Effective control of the EFSB L. orbonalis requires a thorough knowledge of its reproductive and developmental biology. From laboratory observations, the creamy white eggs are laid singly on the ventral surface of the leaves, very close to the veins. Fecundity on average is 123 eggs per female. Lall and Ahmed (1965) however recorded between 92.5 and 233 eggs per female while Singh and Singh (2003) reported a fecundity of 175 eggs per female in Meghalaya, India. An incubation period of 5.93 days was recorded in this study which compared with incubation periods of 5.4, 5.65, 4.30 days reported by Mehto et al. (1983), Singh and Singh (2003) and Jat et al. (2002), respectively.

Pre-oviposition and oviposition periods of 1.19 and 2.71 days observed agrees with the findings of Mehto et al. (1983), who reported pre-oviposition and oviposition periods of 1.2-2.1 days and 1.4-2.9 days and Singh and Singh (2003) who reported 1.35 and 2.09 days. The result also confirms Harit and Shukla (2005) report who observed pre-oviposition and oviposition periods of 1.45 and 2.1 days, respectively.

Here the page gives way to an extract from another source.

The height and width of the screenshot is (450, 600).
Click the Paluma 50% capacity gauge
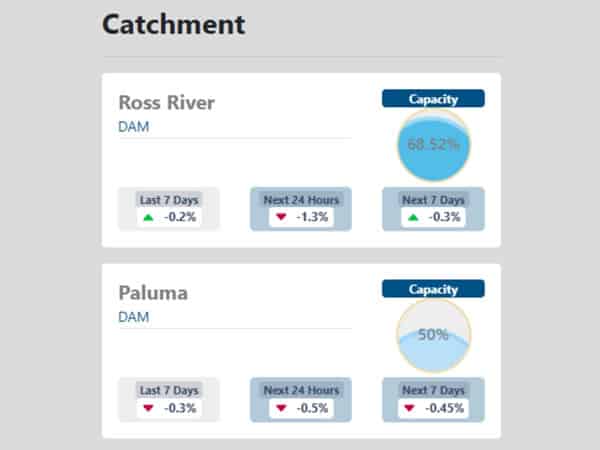coord(434,336)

Larval and pupal developmental periods were 10.71 and 11.2 days, respectively. The larval period was much shorter than observations made by Mehto et al. (1983), Baang and Corey, (1991) and Singh and Singh (2003) who reported developmental periods of 17.5, 15.0 and 18.6 days, respectively. Jat et al. (2002) on the other hand reported a larval period 12.83 days. The pupal developmental period of 11.2 days recorded seems to agree with the findings of Mehto et al. (1983), Baang and Corey (1991), Jat et al. (2002) and Singh and Singh (2003).

The development of L. orbonalis is affected by location, altitude and agroecological characteristics. It varies from place to place and from season to season. As temperature increases and humidity decreases, fecundity increases and the duration of the life-cycle decreases.

The male and female insects had a lifespan of 4.31 and 4.14 days which varied considerably from the records of Mehto et al. (1983), Baang and Corey (1991), Jat et al. (2002), Singh and Singh (2003) and Harit and Shukla (2005). They reported male and female lifespan of 1.5-2.4 and 2.0-3.9 days, 4.0 and 7.5 days, 1.82 and 3.0 days, 3.53 and 5.80 days, 3.53 and 5.51 days, respectively. The total developmental period from egg to adulthood was 28.17 days, which is very different from 25.8 days and 27.07 days reported Jat et al. (2002) and Kumar and Johnsen (2000), respectively. Singh and Singh (2003) and Harit and Shukla (2005) on the other hand reported total developmental period of 36.82 days and 42.5 days, respectively. The duration of the total developmental period is dictated to a great extent by temperature. Patel et al. (1988) observed a significant difference in the incidence of L. orbonalis in plants transplanted at different periods in Gujarat, India.

The differences observed might be attributed to location, altitude and agroecological characteristics Kumar and Johnsen (2000) and Jat et al. (2002) found a positive correlation between the degree of infestation and maximum temperature. Ghosh and Senapati (2009) reported increased L. orbonalis activity during the summer and rainy season and caused 49.5-81% damage to fruits.

CONCLUSION

This investigation recorded a total developmental period of 28.17 days for the eggfruit and shootborer, L. orbonalis (Crambidae) on one of its most susceptible host S. gilo. It consist of an egg, five larval instars, pupal and adult stages. The female lays an average of 123 eggs and a, male:female ratio of 1.2.

ACKNOWLEDGMENT

We want to thank the Management and staff of the National Horticultural Research Institute, Idi Ishin, Ibadan for the support this research. A special appreciation to Dr V.C Umeh, Mrs Tairu, Mr Daniel, Mr Thomas and a number of support staff of the Institute rendered all the needed assistance particularly at the early stage of the research.